On pourroit ajoûter pour appuyer cette créance, que dans l’Ecriture même, on a des exemples de ces Apparitions : par exemple, à la Transfiguration du Sauveur, Elie & Moïſe apparurent ſur le Thabor[1], s’y entretenant avec Jeſus-Chriſt. Nous ſavons qu’Elie eſt encore en vie, je ne le cite pas pour l’exemple ; mais pour Moïſe, ſa mort n’eſt pas douteuſe, & toutefois il paroît avec Elie dans ſon propre corps parlant avec Jeſus-Chriſt. Les morts qui ſortirent de leurs tombeaux à la Réſurrection du Sauveur[2], & qui apparurent à pluſieurs perſonnes dans Jéruſalem, étoient dans leurs ſepulchres depuis pluſieurs années : leur mort n’étoit pas douteuſe ; & cependant ils apparurent, & rendirent témoignage à la Réſurrection du Sauveur.

Lorſque Jéremie apparut à Judas Machabée[3], & qu’il lui mit en main un glaive d’or, en lui diſant : recevez cette épée comme un don de Dieu, avec laquelle vous ſurmonterez les ennemis de mon peuple d’Iſraël ; ce fut apparemment ce Prophete en ſon propre corps, qui lui apparut, & lui fit ce préſent, puiſqu’on le reconnut à ſon air pour être le Prophete Jéremie.

Je ne parle point des perſonnes réellement reſſuſcitées par miracle, comme du fils de la veuve de Sunam reſſuſcité par Eliſée ; ni du mort qui ayant touché le cercueil du même Prophete, ſe leva ſur ſes pieds & reſſuſcita ; ni du Lazare, à qui Jeſus-Chriſt rendit la vie d’une maniere ſi miraculeuſe & ſi éclatante. Ces perſonnes vêcurent, bûrent, mangerent, converſerent parmi les hommes après, comme avant leur mort & leur Réſurrection.

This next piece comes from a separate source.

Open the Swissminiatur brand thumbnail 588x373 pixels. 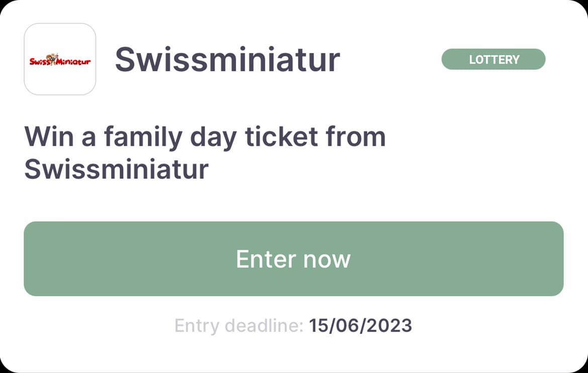(x=60, y=59)
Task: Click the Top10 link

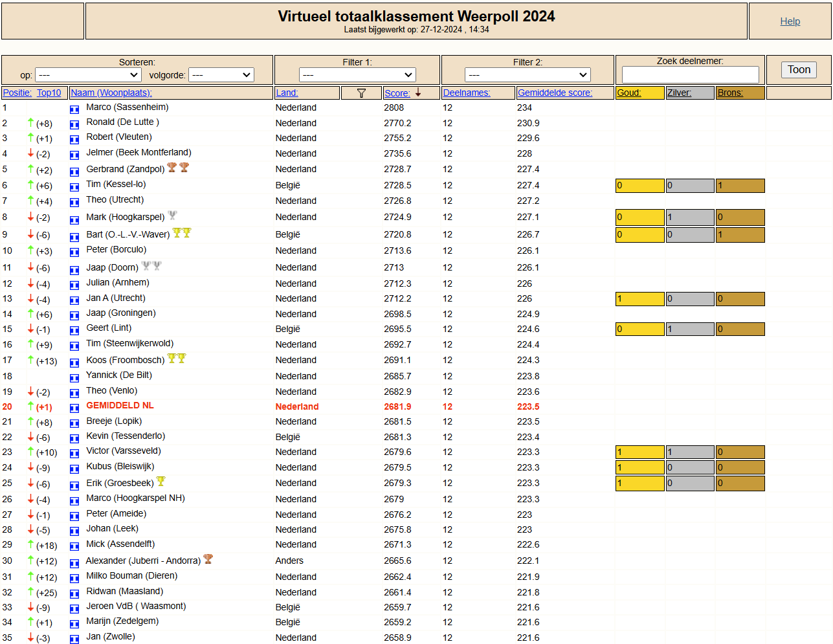Action: (49, 93)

Ce n’eſt pas de ces ſortes de perſonnes dont il eſt ici queſtion. Je parle, par exemple, de Pierre reſſuſcité par Staniſlas pour quelques heures, de ces perſonnes dont j’ai parlé dans le Traité ſur l’apparition des Eſprits, qui ont apparu, parlé & découvert des choſes cachées, & dont la Réſurrection n’a été que momentanée, & ſeulement pour manifeſter la puiſſance de Dieu, afin de rendre témoignage à la vérité & à l’innocence, ou de ſoûtenir la créance de l’Egliſe contre des hérétiques obſtinés, comme on en lit divers exemples.

Saint Martin étant nouvellement fait Archevêque de Tours, conçut quelque ſoupçon contre un Autel que les Evêques ſes Prédéceſſeurs avoient érigé à un prétendu Martyr, dont on ne connoiſſoit, ni le nom, ni l’Hiſtoire, & dont aucun des Prêtres, ni des Miniſtres de la Chapelle ne pouvoient rien dire de certain. Il s’abſtint pendant quelques tems d’aller en ce lieu, qui n’étoit pas éloigné de la ville. Un jour il s’y rendit accompagné d’un petit nombre de Religieux, & s’étant mis en prieres, il demanda à Dieu qu’il lui fit connoître qui étoit celui qui étoit enterré en ce lieu. Alors il apperçut à ſa gauche un Spectre hideux & ſale ; & lui ayant ordonné de lui dire qui il étoit, le Spectre lui déclara ſon nom, & lui confeſſa qu’il étoit un voleur mis à mort pour ſes crimes & ſes violences, & qu’il n’avoit rien de commun avec les Martyrs. Ceux qui étoient préſens entendirent fort bien ce qu’il diſoit, mais ne virent pas la perſonne. Saint Martin fit renverſer ſon tombeau, & guérit le peuple ſuperſtitieux de ſon ignorance.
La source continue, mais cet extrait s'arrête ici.